**Task statement**
Every line below from the one with "The image size is (776, 485)." through the one with "Open the live segments tab" should be retyped exactly, both ends included; no other lines and no pictures.

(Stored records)
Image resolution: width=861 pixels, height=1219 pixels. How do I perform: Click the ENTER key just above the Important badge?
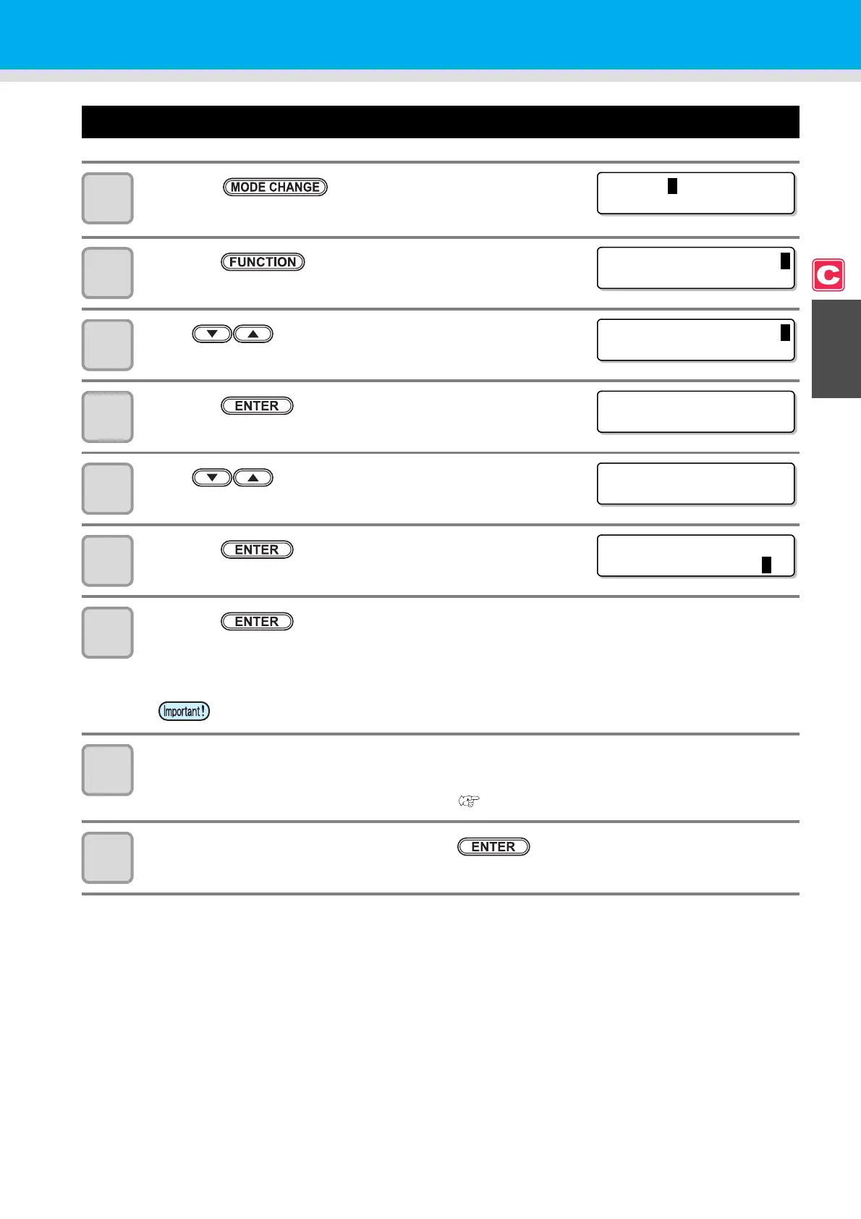257,622
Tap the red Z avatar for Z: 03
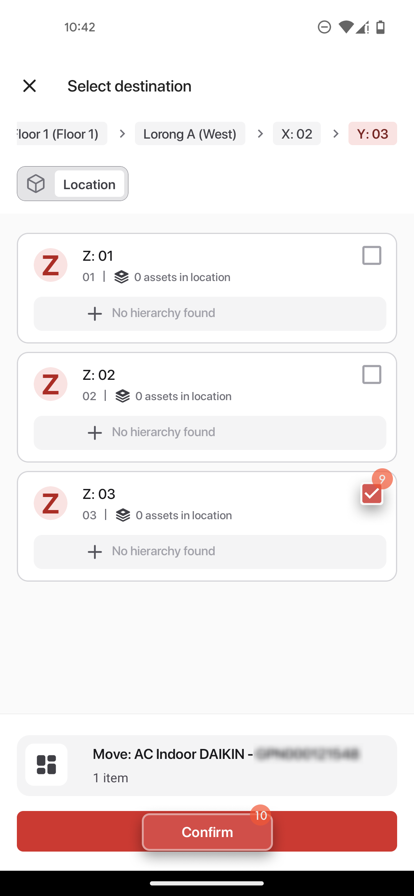 51,503
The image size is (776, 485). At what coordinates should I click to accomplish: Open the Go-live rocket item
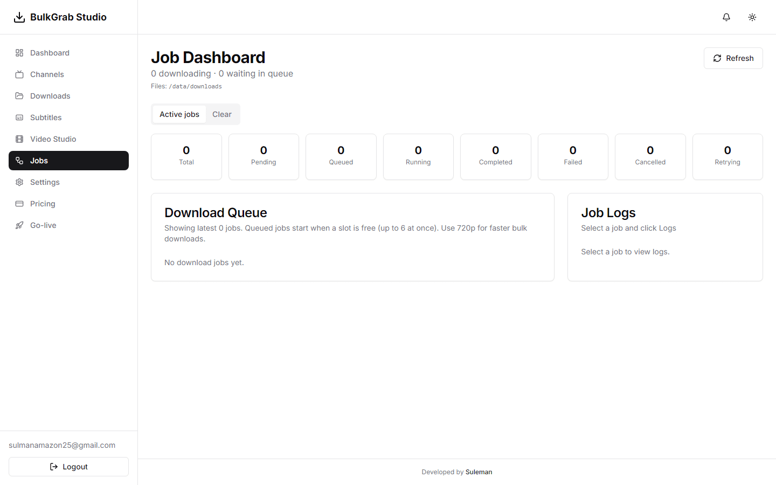click(68, 225)
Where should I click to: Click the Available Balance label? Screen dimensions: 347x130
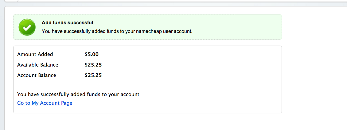(37, 65)
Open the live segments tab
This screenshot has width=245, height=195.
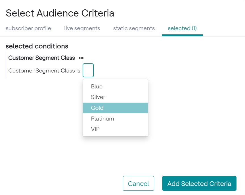pyautogui.click(x=82, y=28)
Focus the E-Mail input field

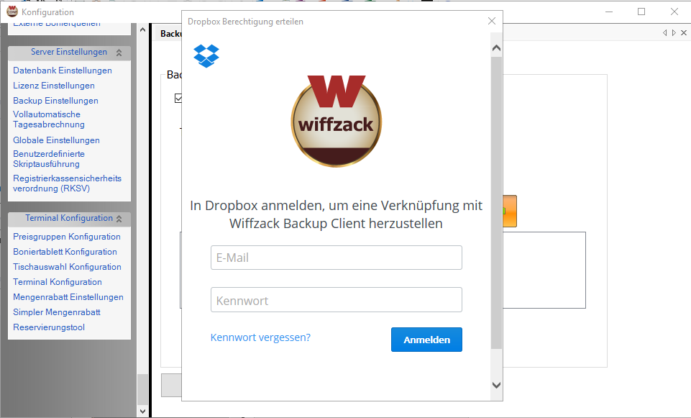(x=336, y=258)
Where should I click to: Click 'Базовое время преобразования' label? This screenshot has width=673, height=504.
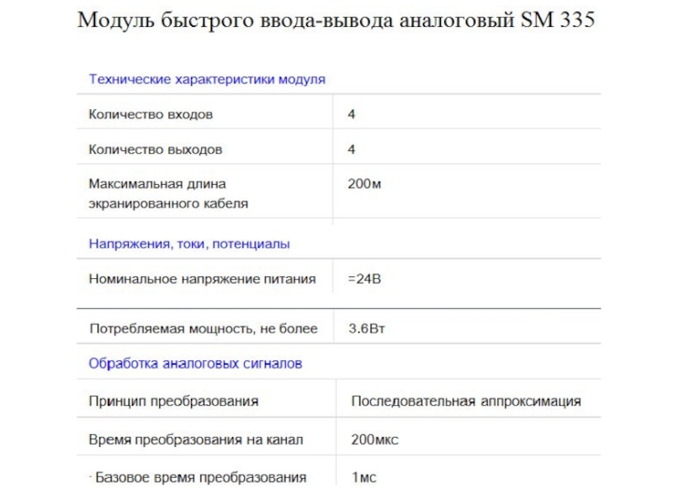[200, 477]
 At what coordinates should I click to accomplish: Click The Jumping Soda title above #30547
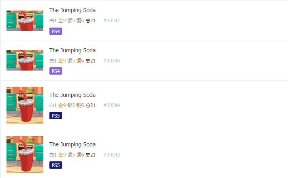pyautogui.click(x=73, y=10)
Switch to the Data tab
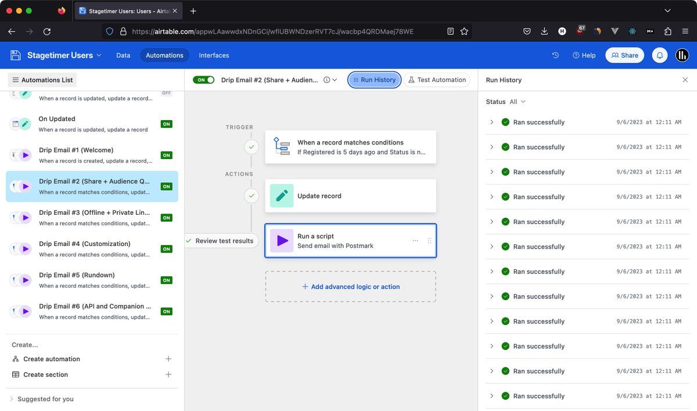 pos(123,55)
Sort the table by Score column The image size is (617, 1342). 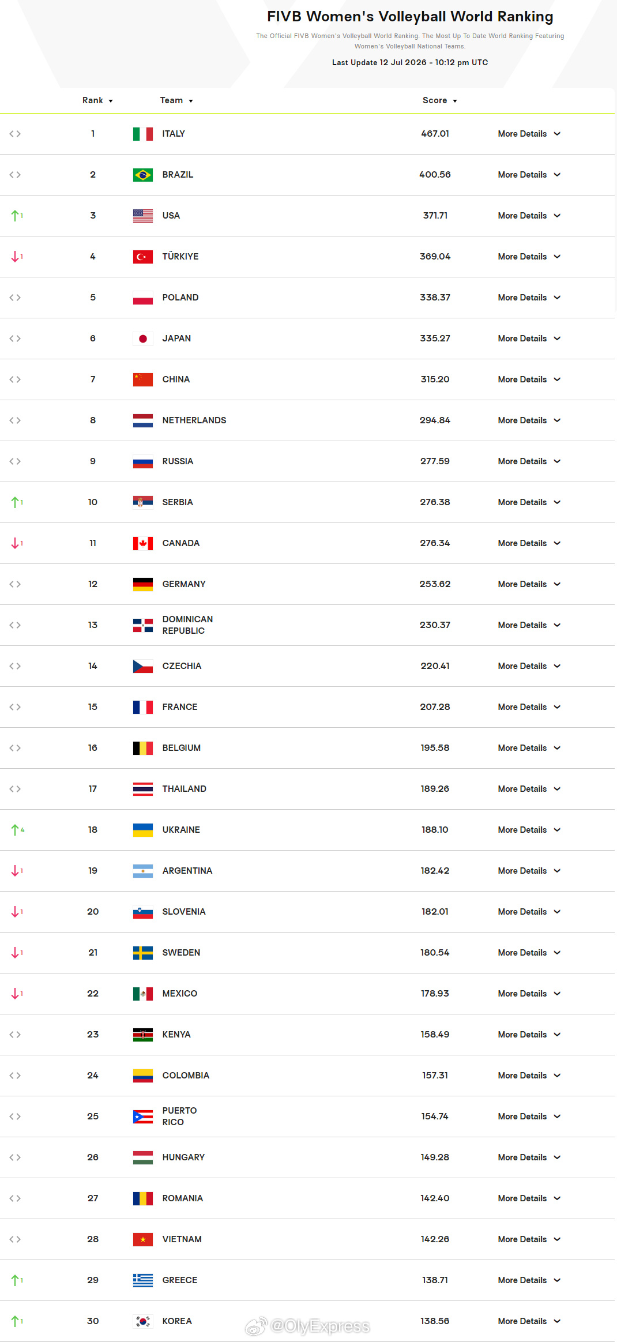(x=440, y=100)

**Solution below**
The image size is (776, 485). At what coordinates should I click to accomplish: Open the Go-live rocket item
click(68, 225)
Where should I click to: Click the Available Balance label? Screen dimensions: 347x130
(37, 65)
Open the live segments tab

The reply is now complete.